Whitney Pastorek is Nashville’s Project Lead with the World Central Kitchen. They’re a relief organization designed initially for disaster relief.  Because of the pandemic, they’ve adapted to the needs of today. 

“Back in March, World Central Kitchen pivoted to this new model called 'Restaurants for the people -where they started paying restaurants in order to have THEM make the food for people in need,'” Pastorek said. 

And they’ve helped organizations like Catholic Charities. The meal’s Garrido’s team prepares goes into a van to help feed Nashville’s hungry.  

“We already have people coming on a regular basis to pick up food boxes from various locations that we serve from and, so the idea that they would bring us a meal that was prepared ready to eat...sort of a to-go meal, and be able to provide that along with the food box or in addition to a food box on a different day was fantastic,” Executive Director Judy Orr with Catholic Charities said. 

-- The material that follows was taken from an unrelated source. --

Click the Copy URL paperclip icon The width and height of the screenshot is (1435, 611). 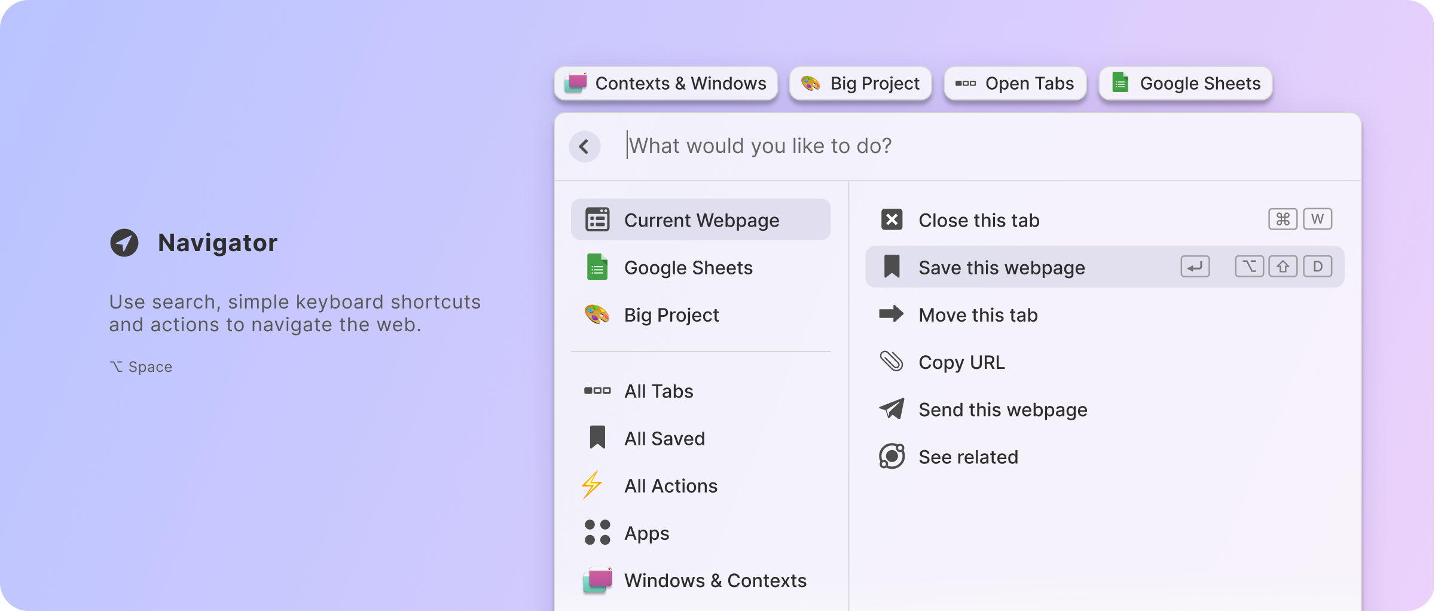pos(891,361)
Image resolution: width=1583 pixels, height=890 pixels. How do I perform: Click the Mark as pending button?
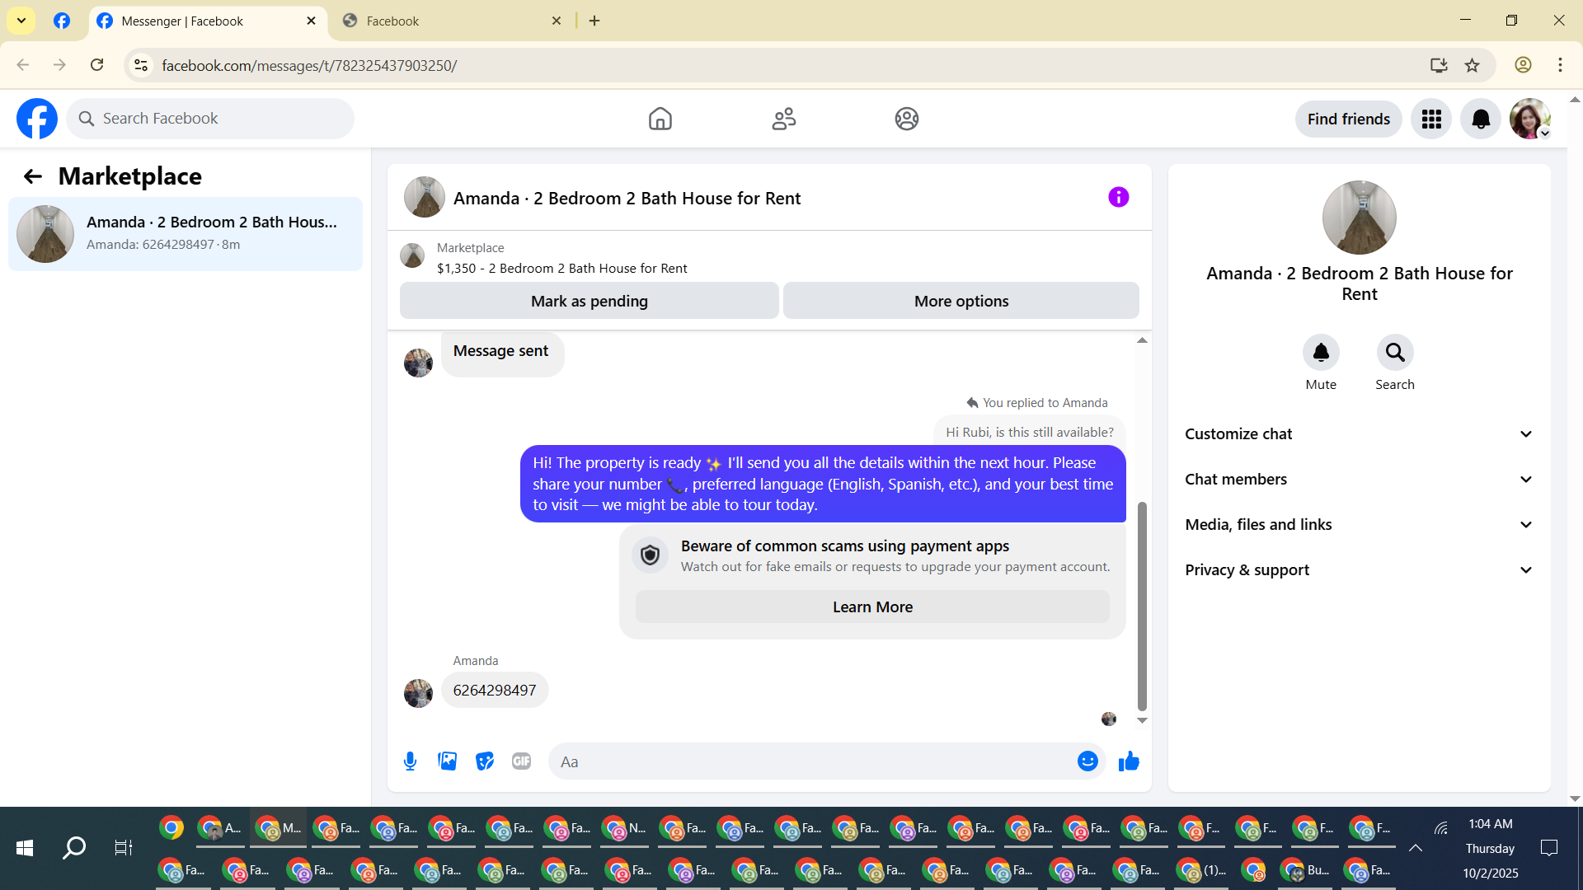coord(589,301)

“It’s not only good for keeping folks here and keeping people on the payroll, but it’s also good for souls. Helping people, helps,” Garrido said. 

Orr says they’ve noticed an uptick in people reaching out since the pandemic began. 

“We have a clientele base of 10 to 12,000 people a year. And when we can partner with a program like World Central Kitchen, to provide a meal that otherwise, that’s not a program that we have,” Orr said.

It’s why organizations, like Catholic Charities and the World Central Kitchen say they’re hoping donations and funding continues.  

“I really hope that everyone understands that this need is not going away. That the pandemic isn’t over just because we want it to be over. And it is so important, especially now that those $600 a week unemployment benefits have gone away. That we keep track of our neighbors. We make sure that they are staying safe and we are doing whatever in our power to do that,” Pastorek said.